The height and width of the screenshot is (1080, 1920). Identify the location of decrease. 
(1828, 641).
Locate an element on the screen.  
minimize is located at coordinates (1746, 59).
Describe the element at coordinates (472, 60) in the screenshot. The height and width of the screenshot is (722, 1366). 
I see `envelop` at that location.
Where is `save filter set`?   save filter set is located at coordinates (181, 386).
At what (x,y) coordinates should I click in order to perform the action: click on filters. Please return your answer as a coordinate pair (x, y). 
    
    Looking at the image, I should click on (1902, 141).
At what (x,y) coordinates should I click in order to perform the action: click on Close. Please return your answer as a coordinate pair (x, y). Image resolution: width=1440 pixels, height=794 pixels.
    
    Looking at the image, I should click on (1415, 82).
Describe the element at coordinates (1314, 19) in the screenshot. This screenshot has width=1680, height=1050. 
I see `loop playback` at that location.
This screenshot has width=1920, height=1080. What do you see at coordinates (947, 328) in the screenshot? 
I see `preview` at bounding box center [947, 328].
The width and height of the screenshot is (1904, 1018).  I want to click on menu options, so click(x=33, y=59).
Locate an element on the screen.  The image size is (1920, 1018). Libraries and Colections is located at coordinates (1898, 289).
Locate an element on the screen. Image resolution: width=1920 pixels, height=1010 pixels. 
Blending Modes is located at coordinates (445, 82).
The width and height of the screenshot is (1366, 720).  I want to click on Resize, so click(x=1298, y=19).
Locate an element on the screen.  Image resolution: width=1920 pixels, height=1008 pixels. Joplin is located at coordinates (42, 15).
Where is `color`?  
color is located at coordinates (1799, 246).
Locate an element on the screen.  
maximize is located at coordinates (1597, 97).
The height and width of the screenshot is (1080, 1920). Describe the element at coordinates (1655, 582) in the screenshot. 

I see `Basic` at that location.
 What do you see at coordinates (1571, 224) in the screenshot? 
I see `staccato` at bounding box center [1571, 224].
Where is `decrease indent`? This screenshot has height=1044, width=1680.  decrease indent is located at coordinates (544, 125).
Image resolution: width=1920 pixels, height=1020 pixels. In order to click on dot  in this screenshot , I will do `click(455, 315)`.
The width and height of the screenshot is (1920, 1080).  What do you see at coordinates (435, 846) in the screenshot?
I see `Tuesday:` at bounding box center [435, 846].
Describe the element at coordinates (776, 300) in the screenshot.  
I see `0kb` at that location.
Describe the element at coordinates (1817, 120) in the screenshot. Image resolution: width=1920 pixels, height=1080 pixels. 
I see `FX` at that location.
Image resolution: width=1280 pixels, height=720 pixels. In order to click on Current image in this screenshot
_ _ _
Direction: In the data, copy the part that opens with the line containing "Describe the element at coordinates (1314, 19)" and closes with the line containing "Blending Modes is", swapping "screenshot" for "screen capture" and changing nothing else.

Finished task:
Describe the element at coordinates (1314, 19) in the screen capture. This screen capture has width=1680, height=1050. 
I see `loop playback` at that location.
This screen capture has width=1920, height=1080. What do you see at coordinates (947, 328) in the screen capture? 
I see `preview` at bounding box center [947, 328].
The width and height of the screen capture is (1904, 1018).  I want to click on menu options, so click(x=33, y=59).
Locate an element on the screen.  The image size is (1920, 1018). Libraries and Colections is located at coordinates (1898, 289).
Locate an element on the screen. Image resolution: width=1920 pixels, height=1010 pixels. 
Blending Modes is located at coordinates (445, 82).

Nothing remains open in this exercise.